##### Entries shown #####
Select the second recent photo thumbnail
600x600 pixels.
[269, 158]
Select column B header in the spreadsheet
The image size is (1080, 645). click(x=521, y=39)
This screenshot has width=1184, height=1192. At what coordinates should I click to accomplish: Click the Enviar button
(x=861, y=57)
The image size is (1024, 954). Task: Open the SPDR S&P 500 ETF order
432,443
#####
##### Entries shown #####
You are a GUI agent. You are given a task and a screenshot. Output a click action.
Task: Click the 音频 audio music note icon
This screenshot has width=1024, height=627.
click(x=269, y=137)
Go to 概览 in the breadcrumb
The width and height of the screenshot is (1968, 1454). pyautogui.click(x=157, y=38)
#####
##### Entries shown #####
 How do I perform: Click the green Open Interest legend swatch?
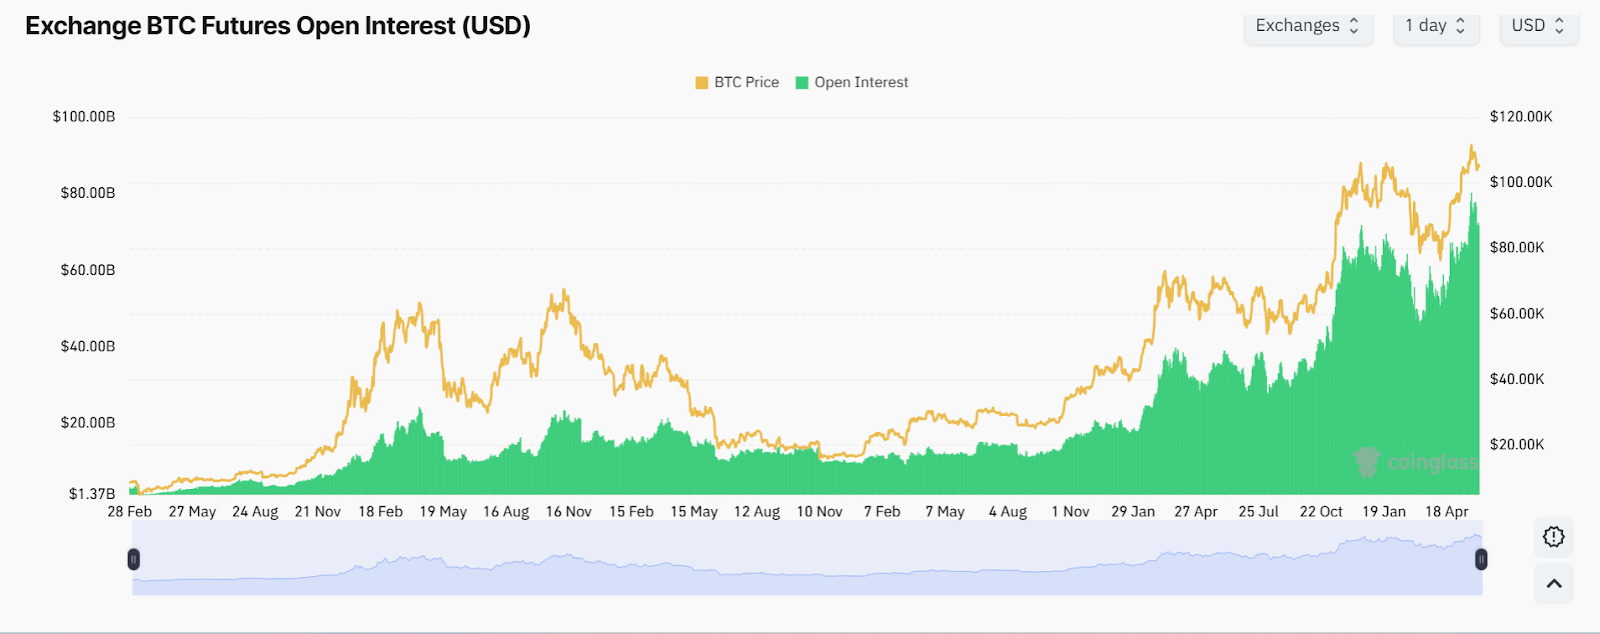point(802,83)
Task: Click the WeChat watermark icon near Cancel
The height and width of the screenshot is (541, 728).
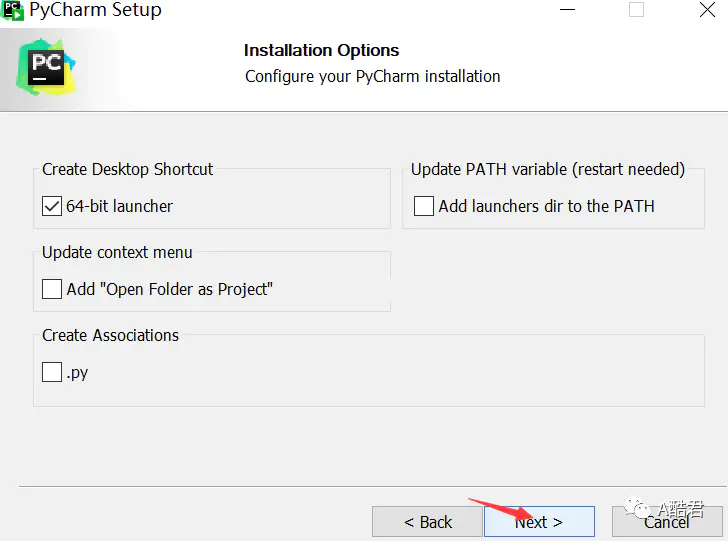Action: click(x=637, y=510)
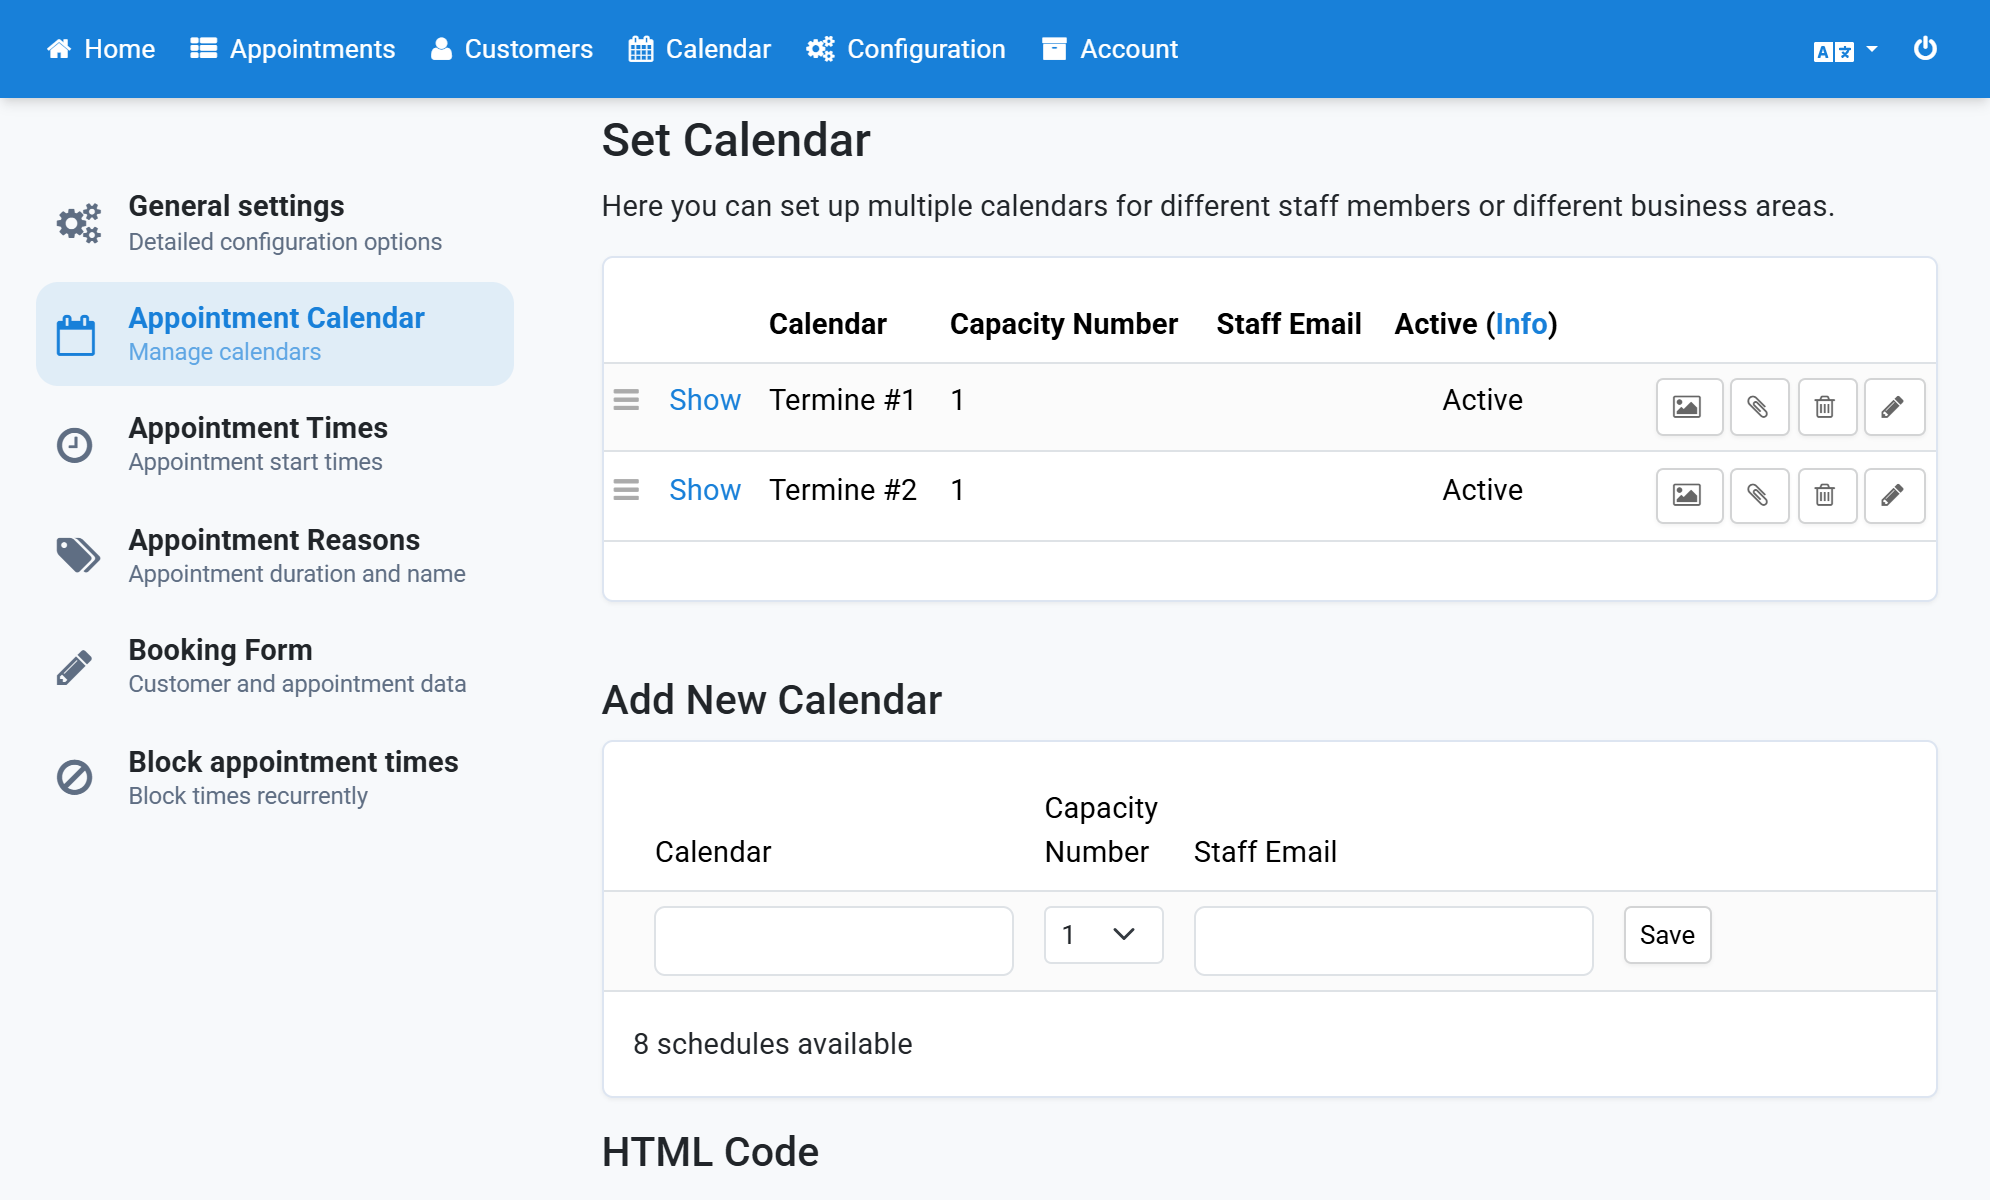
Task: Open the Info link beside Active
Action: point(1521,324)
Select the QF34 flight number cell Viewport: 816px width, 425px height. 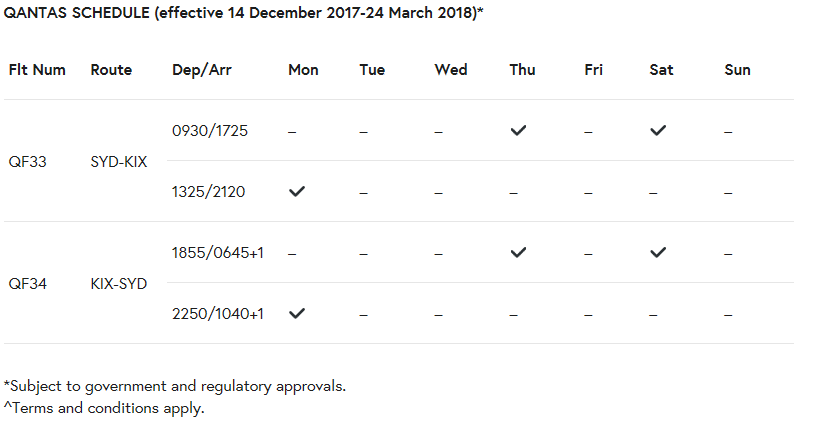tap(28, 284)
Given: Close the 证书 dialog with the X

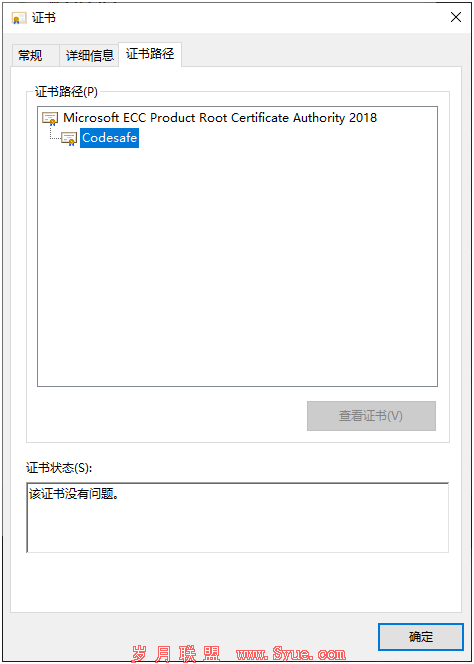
#####
Pull out every line of the listing above that contains the word "icon", treating uppercase and lowercase as different.

Task: Click the 音频 audio music note icon
Task: Click the WeChat watermark icon near Cancel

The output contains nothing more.